> _O que fazer_
Reescale o trecho que vai do início dos registros até a linha que contém "point(175,379)", ambas as pontas incluídas, reproduzindo todas essas linhas com os pedidos. Multiplique por 1,4 cada coordenada das respostas e arredonde para inteiros, com metades para cima, sem alterar os números dos pedidos.

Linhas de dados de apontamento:
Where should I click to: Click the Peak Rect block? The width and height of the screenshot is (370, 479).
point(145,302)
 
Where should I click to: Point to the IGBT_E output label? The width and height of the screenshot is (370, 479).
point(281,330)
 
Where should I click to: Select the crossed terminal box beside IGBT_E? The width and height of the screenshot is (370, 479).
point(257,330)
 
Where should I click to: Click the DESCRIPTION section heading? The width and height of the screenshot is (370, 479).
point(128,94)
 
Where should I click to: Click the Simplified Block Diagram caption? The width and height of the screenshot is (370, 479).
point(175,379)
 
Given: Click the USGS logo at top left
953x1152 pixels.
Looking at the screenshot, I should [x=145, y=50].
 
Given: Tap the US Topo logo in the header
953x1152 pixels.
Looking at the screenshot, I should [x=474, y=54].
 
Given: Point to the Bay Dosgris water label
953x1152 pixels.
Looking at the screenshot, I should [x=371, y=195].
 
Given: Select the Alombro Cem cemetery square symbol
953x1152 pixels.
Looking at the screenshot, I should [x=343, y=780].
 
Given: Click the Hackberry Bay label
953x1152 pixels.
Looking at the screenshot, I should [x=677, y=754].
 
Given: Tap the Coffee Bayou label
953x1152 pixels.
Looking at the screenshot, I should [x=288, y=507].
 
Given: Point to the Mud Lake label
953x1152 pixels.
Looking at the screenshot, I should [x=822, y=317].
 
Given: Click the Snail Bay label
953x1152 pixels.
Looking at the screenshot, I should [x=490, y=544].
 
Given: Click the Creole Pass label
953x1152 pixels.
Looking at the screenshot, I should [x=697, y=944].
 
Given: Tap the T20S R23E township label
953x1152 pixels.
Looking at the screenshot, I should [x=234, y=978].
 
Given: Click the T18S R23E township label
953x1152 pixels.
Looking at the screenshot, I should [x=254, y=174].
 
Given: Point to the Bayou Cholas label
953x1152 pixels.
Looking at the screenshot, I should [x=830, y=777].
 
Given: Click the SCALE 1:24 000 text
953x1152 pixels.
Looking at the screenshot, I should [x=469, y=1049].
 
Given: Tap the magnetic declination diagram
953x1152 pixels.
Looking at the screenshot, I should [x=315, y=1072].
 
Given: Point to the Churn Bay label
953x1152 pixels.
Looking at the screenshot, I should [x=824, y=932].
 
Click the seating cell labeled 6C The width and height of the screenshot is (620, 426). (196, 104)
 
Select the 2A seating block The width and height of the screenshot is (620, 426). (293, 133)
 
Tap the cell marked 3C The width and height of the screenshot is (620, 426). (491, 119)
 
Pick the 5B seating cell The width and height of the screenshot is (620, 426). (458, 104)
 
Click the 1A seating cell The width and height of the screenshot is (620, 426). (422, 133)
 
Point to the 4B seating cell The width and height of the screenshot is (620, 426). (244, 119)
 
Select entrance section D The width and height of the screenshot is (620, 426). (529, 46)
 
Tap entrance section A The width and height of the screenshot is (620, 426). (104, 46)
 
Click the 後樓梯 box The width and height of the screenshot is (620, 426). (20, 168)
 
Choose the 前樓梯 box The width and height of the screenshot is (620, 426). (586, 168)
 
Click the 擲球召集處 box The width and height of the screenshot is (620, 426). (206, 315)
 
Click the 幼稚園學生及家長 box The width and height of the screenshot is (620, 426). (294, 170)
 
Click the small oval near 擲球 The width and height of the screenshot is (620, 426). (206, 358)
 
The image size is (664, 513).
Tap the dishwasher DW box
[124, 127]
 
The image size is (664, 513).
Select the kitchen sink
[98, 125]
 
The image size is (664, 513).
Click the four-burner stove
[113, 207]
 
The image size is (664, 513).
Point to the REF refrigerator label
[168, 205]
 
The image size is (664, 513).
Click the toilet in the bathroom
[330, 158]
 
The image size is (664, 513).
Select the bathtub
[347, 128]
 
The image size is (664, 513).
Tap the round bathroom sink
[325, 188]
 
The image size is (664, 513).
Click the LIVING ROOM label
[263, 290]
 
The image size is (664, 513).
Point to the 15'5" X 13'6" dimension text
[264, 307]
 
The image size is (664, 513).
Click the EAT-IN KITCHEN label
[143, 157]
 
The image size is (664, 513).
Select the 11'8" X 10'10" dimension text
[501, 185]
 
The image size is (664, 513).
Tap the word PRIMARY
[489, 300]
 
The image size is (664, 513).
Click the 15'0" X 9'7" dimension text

> _Resposta_
Where should I click to: Click the Peak Rect block? The width and height of the screenshot is (370, 479).
point(203,423)
 
Where should I click to: Point to the IGBT_E output label? The width and height of the screenshot is (370, 479).
point(393,462)
 
Where should I click to: Select the crossed terminal box beside IGBT_E? The width and height of the screenshot is (370, 479).
point(360,462)
 
Where should I click to: Click the DESCRIPTION section heading? The width and height of the screenshot is (370, 479).
point(179,132)
 
Where should I click to: Click the Simplified Block Diagram caption? The width and height of the screenshot is (370, 479).
point(245,531)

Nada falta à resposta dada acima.